EXCERPTED TEXT:
After his military service, Beers was hired by The Dallas Times Herald, where he worked for nearly three years, then moved to The Dallas Morning News in 1948. During his career, he captured many dramatic photographs, including one of football player Kyle Rote of Southern Methodist University smiling as he headed for a touchdown through the Notre Dame defensive line, which ran as a full-page picture in the Morning News in 1949. He often accompanied the Dallas Police to take pictures for crime stories, and was acquainted with strip-club owner Jack Ruby.

On November 22, 1963, moments before the assassination of President John F. Kennedy, Beers took a sweep shot with a movie camera of people looking down at the presidential motorcade in the surrounding buildings, including the Texas School Book Depository. Although a shadow was visible in a corner window of the sixth floor, the person could not be identified from the footage.

At 9 a.m. on November 24, 1963, Beers joined other photographers, television cameramen, and reporters in the basement of Dallas City Hall, positioning for a view of Kennedy assassin Lee Harvey Oswald as he was being transferred from the city jail to the larger county jail. Over two hours later, as Oswald was being brought into the basement, Beers had his twin-reflex camera focused on Oswald and the guards, when he sensed a sudden movement of a man (Jack Ruby) several feet away from him. Beer's instinct was to take the photograph before the man, who he assumed was a cameraman, obstructed his view. The picture captured Ruby, holding a 38-caliber Colt Cobra revolver, stepping forward right before he fatally shot Oswald.

DATA SUPPLIED:
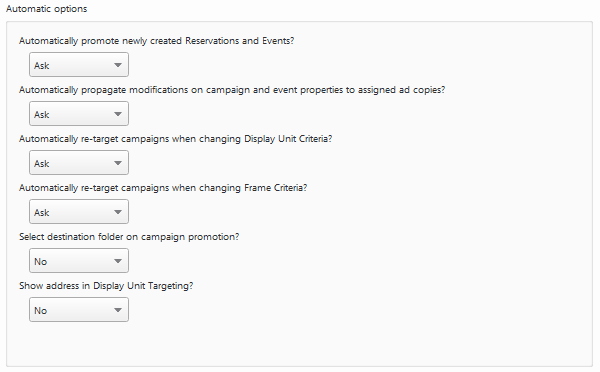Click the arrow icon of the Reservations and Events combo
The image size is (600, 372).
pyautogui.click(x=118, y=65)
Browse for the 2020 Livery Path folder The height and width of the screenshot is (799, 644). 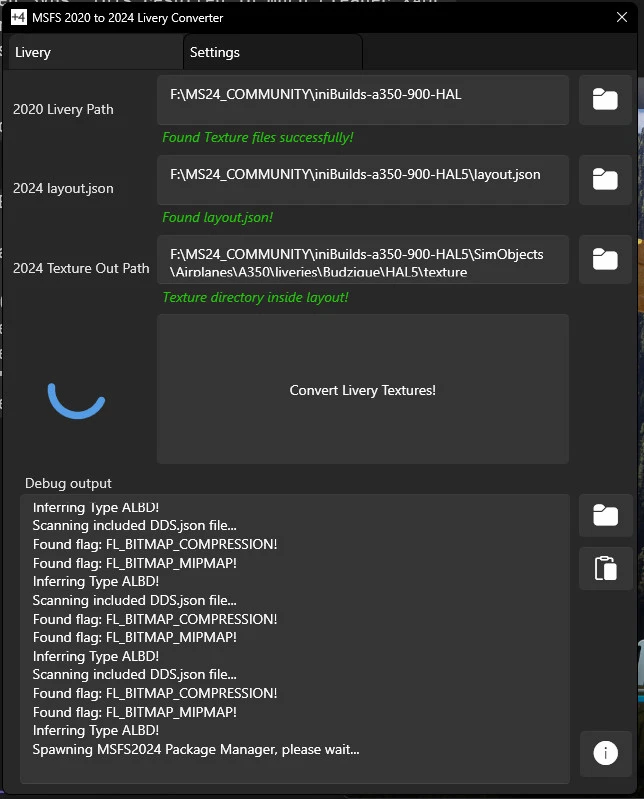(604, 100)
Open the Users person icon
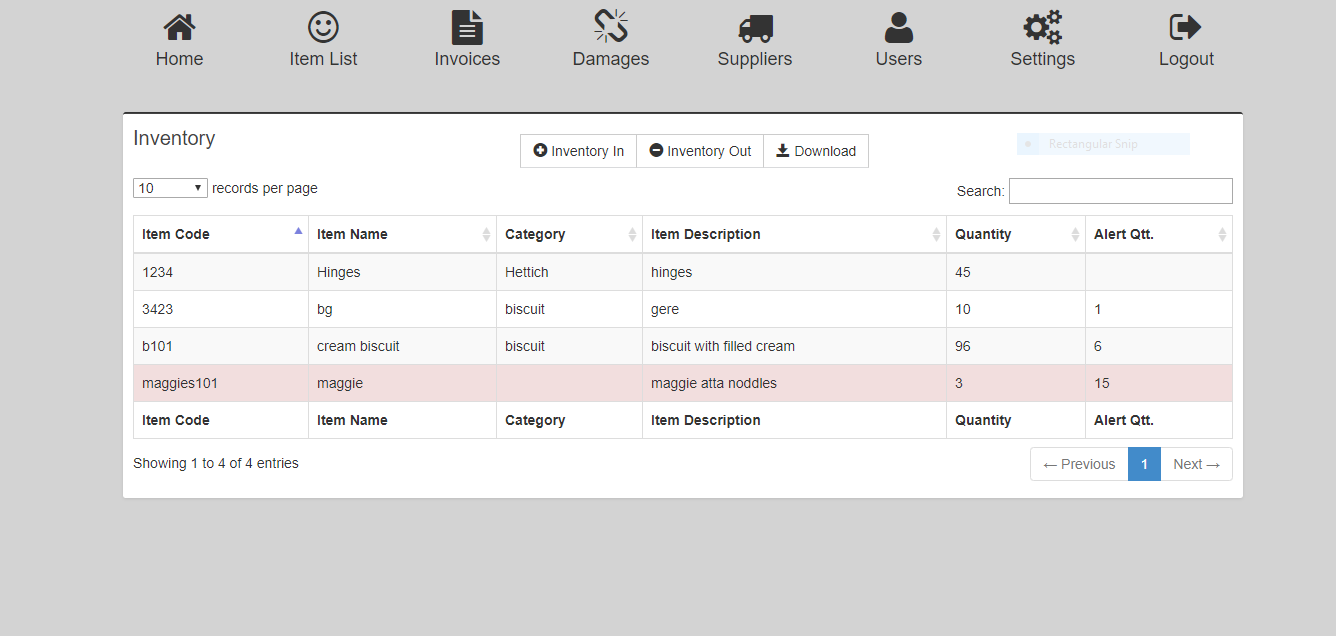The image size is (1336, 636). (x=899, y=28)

EXERCISE INSTRUCTIONS:
Continue the account of the news photographer Beers and his photograph of Jack Ruby shooting Oswald, starting right after its last sentence.

ANSWER:
The Dallas Morning News immediately ran Beers' photograph as a full-page picture. He wrote an article about his experience on the day of Oswald's murder for the Associated Press. Beers was also called to testify in front of the Warren Commission.

== Personal life and death ==

Beers' rival at The Dallas Times Herald, Robert H. Jackson, took a similar photo, but approximately six-tenths of a second later, as Oswald screams in pain. That photo was awarded the Pulitzer Prize in 1964. According to his daughter, Beers suffered from depression that went untreated, due to "missing out" on the recognition that Jackson received.

Beers died of a heart attack at his home in Dallas on February 17, 1975. A few months after his death, FBI agents asked The Dallas Morning News for the negatives of three photographs taken by Beers shortly after Oswald's murder. The photographs were of "three shabbily dressed men at Dealey Plaza" whom the FBI said had mysteriously not been booked or fingerprinted.